2. Ob die durch eine Parabolantenne ausgelöste optische Beeinträchtigung einen über das unvermeidliche Maß hinaus gehenden Nachteil im Sinne des § 14 Nr. 1 WEG darstellt, ist durch Abwägung aller Umstände des Einzelfalls, unter Berücksichtigung der sich gegenüberstehenden Grundrechtspositionen zu ermitteln.
3. Dabei wird dem Informationsinteresse der klagenden Wohnungseigentümer durch die Möglichkeit, über Breitbandkabel sieben Fernsehsender in ihrer Heimatsprache zu empfangen und sich weitere Nachrichten über Internet und Radio zu beschaffen, regelmäßig ausreichend Genüge getan.
Verfahrensgang
AG Kempten (Urteil vom 19.06.2009; Aktenzeichen 40 C 1337/08) |
Tenor
I. Die Berufung der Kläger wird zurückgewiesen.
II. Die Kläger tragen samtverbindlich die Kosten des Berufungsverfahrens.
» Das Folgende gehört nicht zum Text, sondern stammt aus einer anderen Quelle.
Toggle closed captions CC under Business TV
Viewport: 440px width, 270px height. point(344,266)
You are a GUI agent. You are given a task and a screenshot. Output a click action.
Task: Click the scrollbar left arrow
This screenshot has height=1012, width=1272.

III. Die Revision wird nicht zugelassen.
IV. Der Streitwert für das Berufungsverfahren wird auf 3.000 EUR festgesetzt.
Tatbestand
I.
Von einer Darstellung des Sachverhalts wird gemäß §§ 540 II, 313a I 1 ZPO abgesehen, da ein Rechtsmittel gegen das vorliegende Urteil unzweifelhaft nicht in Betracht kommt: Die Revision wurde nicht zugelassen; eine Nichtzulassungsbeschwerde ist nach § 62 Abs 2 WEG n. F. ausgeschlossen, da es sich vorliegend um eine Streitigkeit nach § 43 Nr. 1, 4 WEG handelt (Spielbauer/Then, WEG, § 62 Rz. 6).
Entscheidungsgründe
II.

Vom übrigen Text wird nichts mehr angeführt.